- Task description: Could you write out each entry exactly as it reads?

• • • • • • •

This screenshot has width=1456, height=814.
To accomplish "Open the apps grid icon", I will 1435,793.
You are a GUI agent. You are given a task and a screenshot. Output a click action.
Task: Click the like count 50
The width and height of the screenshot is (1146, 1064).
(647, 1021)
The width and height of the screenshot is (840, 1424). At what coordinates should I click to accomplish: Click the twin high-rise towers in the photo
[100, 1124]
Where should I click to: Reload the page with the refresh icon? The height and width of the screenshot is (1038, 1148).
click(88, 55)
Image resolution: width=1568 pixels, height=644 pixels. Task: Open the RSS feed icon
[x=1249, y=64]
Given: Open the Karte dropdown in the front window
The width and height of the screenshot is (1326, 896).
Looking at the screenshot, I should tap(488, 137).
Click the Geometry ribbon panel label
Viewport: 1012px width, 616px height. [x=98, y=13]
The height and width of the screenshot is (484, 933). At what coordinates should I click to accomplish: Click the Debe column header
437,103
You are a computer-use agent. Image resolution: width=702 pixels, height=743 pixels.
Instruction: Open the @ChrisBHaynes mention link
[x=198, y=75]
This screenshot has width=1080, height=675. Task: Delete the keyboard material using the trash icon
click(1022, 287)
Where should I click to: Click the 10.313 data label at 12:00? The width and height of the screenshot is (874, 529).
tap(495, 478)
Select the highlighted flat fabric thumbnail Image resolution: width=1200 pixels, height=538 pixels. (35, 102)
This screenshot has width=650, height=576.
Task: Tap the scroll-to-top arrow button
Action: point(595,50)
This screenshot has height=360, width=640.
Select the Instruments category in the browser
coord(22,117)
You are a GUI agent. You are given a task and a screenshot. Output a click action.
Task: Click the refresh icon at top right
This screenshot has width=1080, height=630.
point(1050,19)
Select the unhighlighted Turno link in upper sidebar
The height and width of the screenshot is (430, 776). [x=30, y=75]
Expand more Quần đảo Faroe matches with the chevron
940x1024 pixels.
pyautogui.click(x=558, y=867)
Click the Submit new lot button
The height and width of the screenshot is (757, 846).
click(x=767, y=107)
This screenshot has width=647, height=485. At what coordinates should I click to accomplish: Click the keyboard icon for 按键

• • • • • • •

- Completed exercise:
This screenshot has width=1456, height=814.
To accomplish "Open the apps grid icon", I will 1435,793.
You are a GUI agent. You are given a task and a screenshot. Output a click action.
Task: Click the like count 50
The width and height of the screenshot is (1146, 1064).
(647, 1021)
The width and height of the screenshot is (840, 1424). At what coordinates should I click to accomplish: Click the twin high-rise towers in the photo
[100, 1124]
Where should I click to: Reload the page with the refresh icon? The height and width of the screenshot is (1038, 1148).
click(88, 55)
Image resolution: width=1568 pixels, height=644 pixels. Task: Open the RSS feed icon
[x=1249, y=64]
Given: Open the Karte dropdown in the front window
The width and height of the screenshot is (1326, 896).
Looking at the screenshot, I should tap(488, 137).
Click the Geometry ribbon panel label
Viewport: 1012px width, 616px height. [x=98, y=13]
The height and width of the screenshot is (484, 933). At what coordinates should I click to accomplish: Click the Debe column header
437,103
You are a computer-use agent. Image resolution: width=702 pixels, height=743 pixels.
Instruction: Open the @ChrisBHaynes mention link
[x=198, y=75]
This screenshot has width=1080, height=675. Task: Delete the keyboard material using the trash icon
click(1022, 287)
Where should I click to: Click the 10.313 data label at 12:00? The width and height of the screenshot is (874, 529).
tap(495, 478)
Select the highlighted flat fabric thumbnail Image resolution: width=1200 pixels, height=538 pixels. (35, 102)
This screenshot has width=650, height=576.
Task: Tap the scroll-to-top arrow button
Action: point(595,50)
This screenshot has height=360, width=640.
Select the Instruments category in the browser
coord(22,117)
You are a GUI agent. You are given a task and a screenshot. Output a click action.
Task: Click the refresh icon at top right
This screenshot has width=1080, height=630.
point(1050,19)
Select the unhighlighted Turno link in upper sidebar
The height and width of the screenshot is (430, 776). [x=30, y=75]
Expand more Quần đảo Faroe matches with the chevron
940x1024 pixels.
pyautogui.click(x=558, y=867)
Click the Submit new lot button
The height and width of the screenshot is (757, 846).
click(x=767, y=107)
This screenshot has width=647, height=485. At what coordinates should I click to accomplish: Click the keyboard icon for 按键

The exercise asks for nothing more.